В афише “Брусфеста” оказалось три городских вербатима, совершенно по-разному работающих с образом города. “Пограничное состояние”, новый спектакль “Мастерской Брусникина” и театрального центра “Vaba Lava” из Эстонии, самым классическим способом вскрывает дух места через монологи его обитателей. Режиссер Юрий Квятковский и его команда исследуют умонастроения жителей Нарвы и Ивангорода, в 1992 году оказавшихся по разные стороны российско-эстонской границы. Раздел коснулся тогда не только территории, но прошел и по семьям, и теперь одни старички сидят в хороших пальто на аккуратных эстонских лавочках, а у других за спиной – полуразвалившаяся лестница или серая хрущоба из российского захолустья. Один и тот же актер произносит свой монолог одновременно на сцене перед нами и сзади на экране, снятый в реальной среде обитания его персонажа – за нее отвечает художница Ксения Перетрухина. Скромному провинциальному уюту Нарвы под стать и благополучие тех русских, что получили эстонское гражданство: у редактора газеты, детского тренера, пастора, театрального режиссера, бывшего моряка все сложилось неплохо. Казалось бы, живи и радуйся, но многие тоскуют: имперское сознание мешает им по-настоящему принять и полюбить маленькую страну, их новообретенную родину, выучить ее язык; все они боятся утратить “великую русскую культуру”. Такое “пограничное состояние” фиксируют авторы спектакля у жителей той стороны, у наших же наблюдают полный распад: лень, пьянство, нищета и мордобой. В финале мы видим двух братьев, опустившегося алкаша (Алексей Жеребцов) и рассудительного, благополучного парня (Денис Ясик), которому стыдно за старшего, и все же он его терпит. “Как выгонишь брата?” – этим вопросом он резюмирует все более расходящееся, но пока еще родственное сосуществование одного народа по обе стороны границы.
И хотя такое положение вещей типично и, наверняка, присуще не только этому месту, оно отражает реальную ситуацию и не кажется навязанным материалу. Типажи отобраны яркие и сыграны в лучших традициях “Мастерской”. Брусникинцы не становятся в положение сильного по отношению к собеседнику, каким бы маргиналом он ни был. Выкачать и использовать на сцене его природный ресурс – не их метод. Поэтому за шаржем, за карикатурным заострением черт никогда не теряется жизненный объем, неоднозначность и внутренняя драма каждого человека.

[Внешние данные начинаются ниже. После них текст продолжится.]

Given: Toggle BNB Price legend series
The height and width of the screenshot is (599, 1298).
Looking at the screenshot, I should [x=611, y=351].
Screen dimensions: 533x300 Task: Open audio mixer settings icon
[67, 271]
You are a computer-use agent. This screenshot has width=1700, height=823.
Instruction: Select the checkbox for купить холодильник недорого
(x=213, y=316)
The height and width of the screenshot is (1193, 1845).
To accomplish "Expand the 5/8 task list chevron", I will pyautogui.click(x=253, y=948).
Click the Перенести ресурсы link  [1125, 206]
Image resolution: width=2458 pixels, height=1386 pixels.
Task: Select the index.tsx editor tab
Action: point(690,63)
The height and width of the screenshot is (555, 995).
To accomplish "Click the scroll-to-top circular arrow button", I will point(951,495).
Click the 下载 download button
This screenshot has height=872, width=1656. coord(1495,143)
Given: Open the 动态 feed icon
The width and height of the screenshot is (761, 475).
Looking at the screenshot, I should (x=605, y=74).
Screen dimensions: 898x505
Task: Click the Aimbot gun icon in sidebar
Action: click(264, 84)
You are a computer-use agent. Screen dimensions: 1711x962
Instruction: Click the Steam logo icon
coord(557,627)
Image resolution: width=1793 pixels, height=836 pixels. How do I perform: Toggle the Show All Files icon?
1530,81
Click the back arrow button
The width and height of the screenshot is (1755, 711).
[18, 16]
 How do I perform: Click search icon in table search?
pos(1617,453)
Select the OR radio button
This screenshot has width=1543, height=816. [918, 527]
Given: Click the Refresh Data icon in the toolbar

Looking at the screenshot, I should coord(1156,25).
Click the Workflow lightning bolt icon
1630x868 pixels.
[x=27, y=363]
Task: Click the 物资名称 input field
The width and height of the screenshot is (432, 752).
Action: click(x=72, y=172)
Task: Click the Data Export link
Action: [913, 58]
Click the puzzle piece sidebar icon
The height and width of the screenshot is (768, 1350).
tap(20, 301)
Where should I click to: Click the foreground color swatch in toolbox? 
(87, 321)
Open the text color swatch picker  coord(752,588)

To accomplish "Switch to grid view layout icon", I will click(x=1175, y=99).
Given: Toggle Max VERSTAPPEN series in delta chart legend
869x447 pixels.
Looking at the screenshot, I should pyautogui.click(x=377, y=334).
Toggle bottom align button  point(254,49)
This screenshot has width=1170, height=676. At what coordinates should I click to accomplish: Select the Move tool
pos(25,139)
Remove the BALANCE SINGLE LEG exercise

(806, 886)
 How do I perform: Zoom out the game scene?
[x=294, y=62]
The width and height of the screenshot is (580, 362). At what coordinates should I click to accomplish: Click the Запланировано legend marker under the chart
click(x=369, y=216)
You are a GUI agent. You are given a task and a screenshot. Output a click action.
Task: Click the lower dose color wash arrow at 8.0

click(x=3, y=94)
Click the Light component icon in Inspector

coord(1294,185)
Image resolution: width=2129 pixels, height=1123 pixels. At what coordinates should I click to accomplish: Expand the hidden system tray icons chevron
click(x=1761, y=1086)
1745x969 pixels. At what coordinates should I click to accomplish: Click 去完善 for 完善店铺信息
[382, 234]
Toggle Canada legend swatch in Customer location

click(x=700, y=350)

Так, режиссер из Нарвы в исполнении Дениса Ясика, боготворящий Станиславского и ругающий современный театр за непонимание категории действия, отнюдь не выглядит провинциальным ретроградом. Он комичен, но убедителен, в том числе и благодаря своей образованности. Замечательна болтливая мамаша из Ивангорода, одного за другим вытаскивающая детей из приюта (Анастасия Великородная). Стоя подбоченясь у покосившегося забора, напевной, ласковой скороговоркой она рассказывает довольно жуткие истории. Спасать брошенных детей для этой простодушной женщины – вовсе не подвиг, а житейское дело, любовь и забота естественны, как воздух. Она – редкий луч света в царстве спившихся мужиков и растерянных стариков.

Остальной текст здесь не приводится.